TASK. In the GridGain configuration text, rewrite the paragraph beginning "As any GridGain SPI" as a short list that keeps its main facts.

SOURCE.
___

As any GridGain SPI, GridAffinityLoadBalancingSpi Javadoc SPI can be configured either directly from code or from Spring configuration file. Here is an example of GridAffinityLoadBalancingSpi configuration from code:

GridAffinityLoadBalancingSpi spi = new GridAffnityLoadBalancingSpi();

// Change number of virtual nodes.
spi.setVirtualNodeCount(1500);

GridConfigurationAdapter cfg = new GridConfigurationAdapter();

// Override default load balancing SPI.
cfg.setLoadBalancingSpi(spi);

// Start grid.
GridFactory.start(cfg);

or from Spring configuration file

<bean id="grid.custom.cfg" class="org.gridgain.grid.GridConfigurationAdapter" singleton="true">
    ...

___

DATA SECTION.
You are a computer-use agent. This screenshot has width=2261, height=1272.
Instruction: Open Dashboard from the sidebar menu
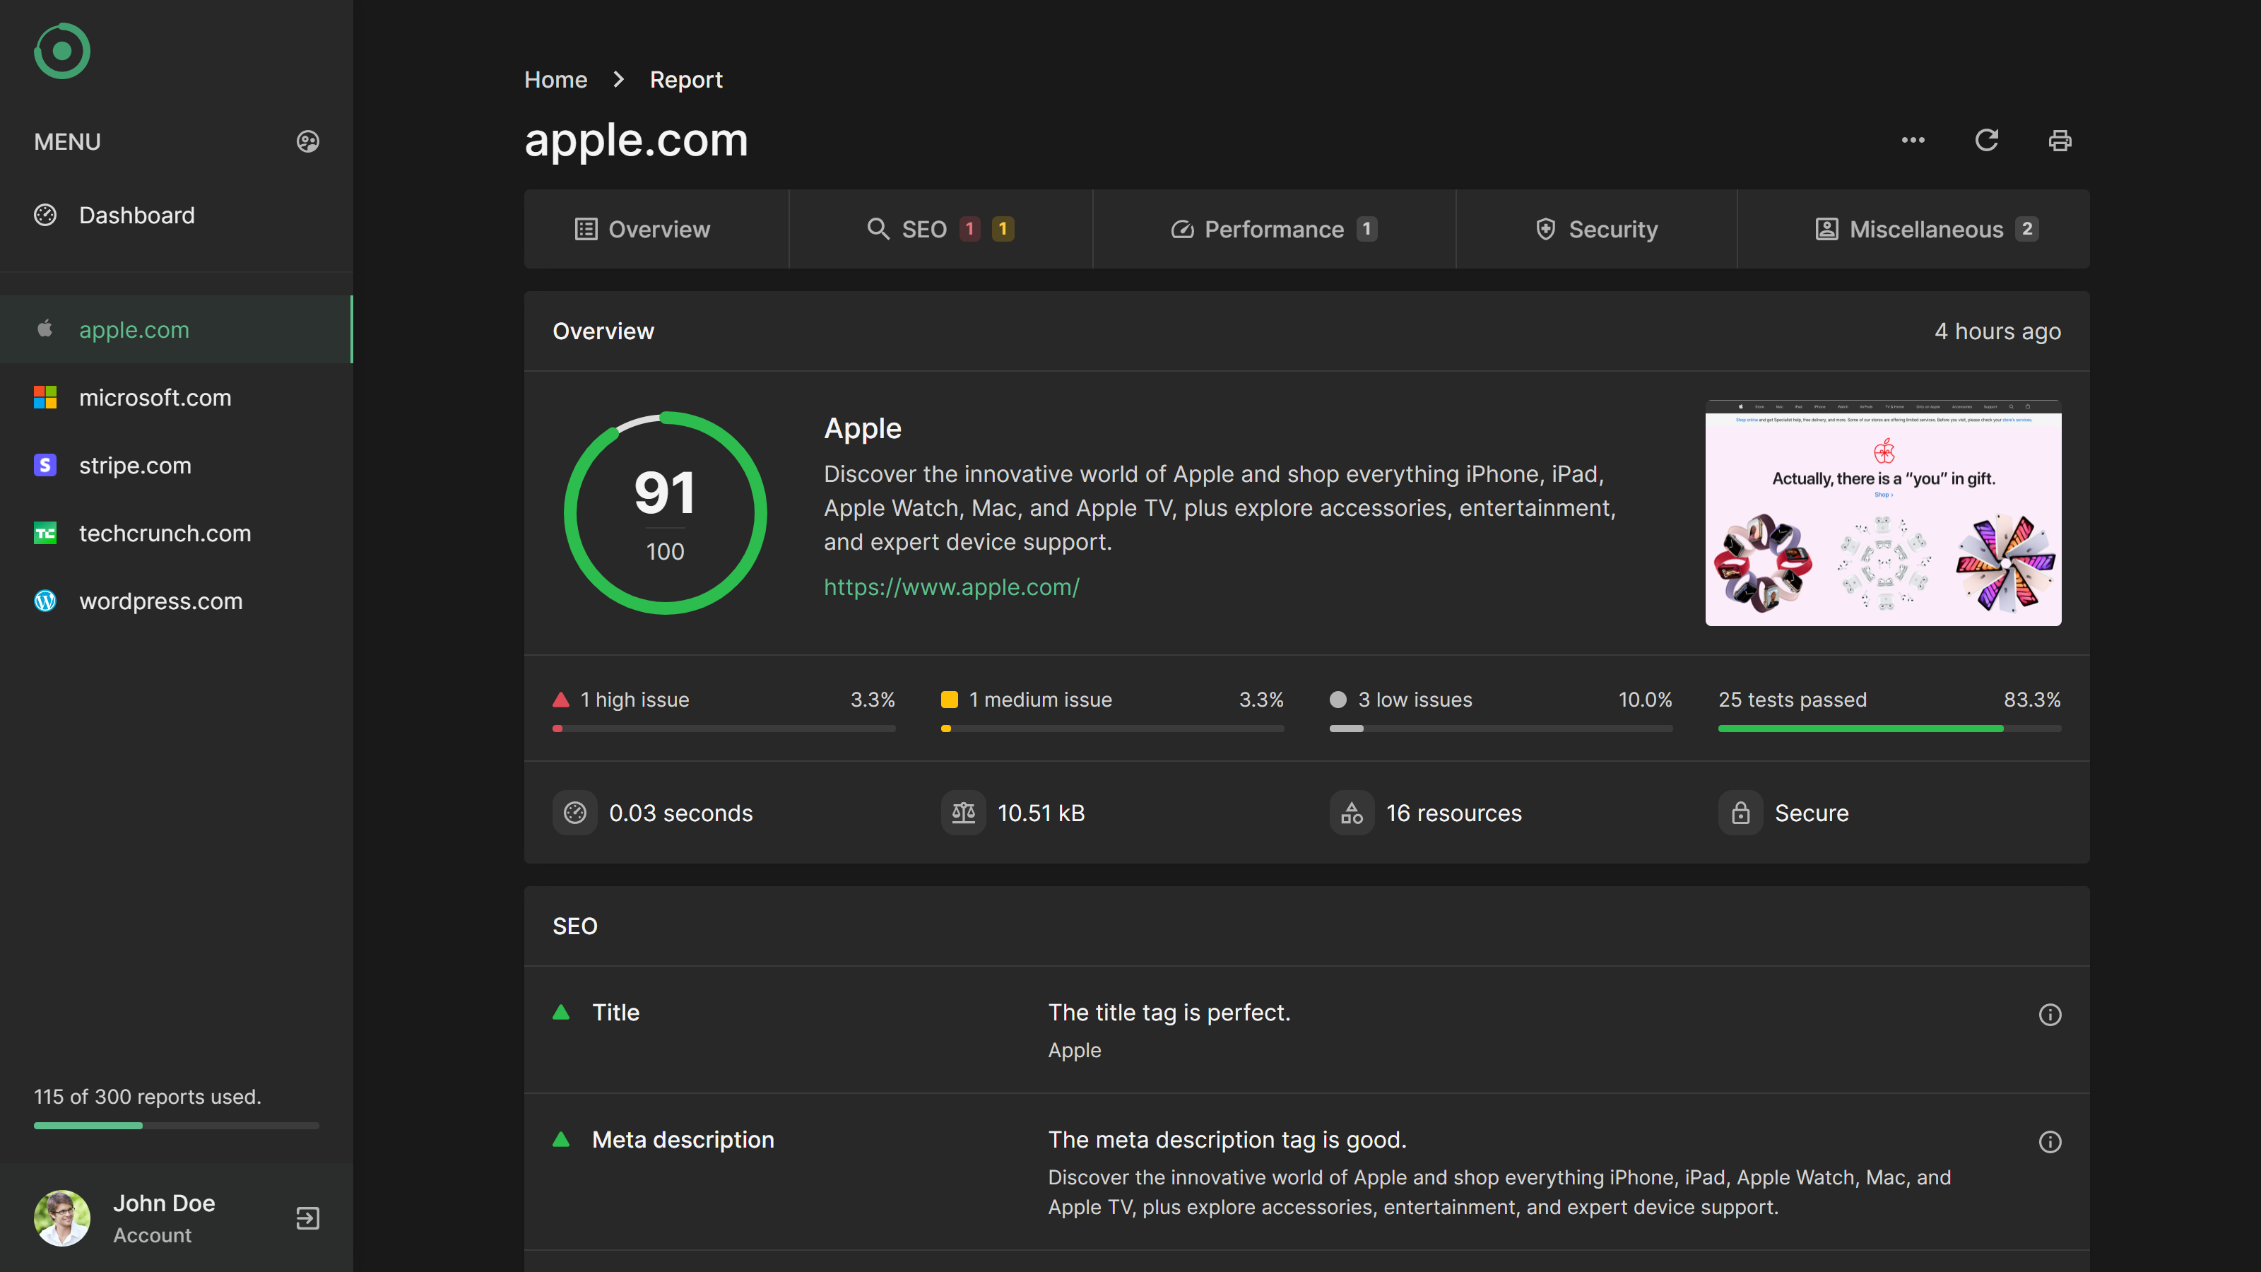(136, 215)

___

EXERCISE RESPONSE.
- Like any GridGain SPI, GridAffinityLoadBalancingSpi can be configured directly from code.
- It can also be configured from a Spring configuration file.
- An example of configuring it from code follows.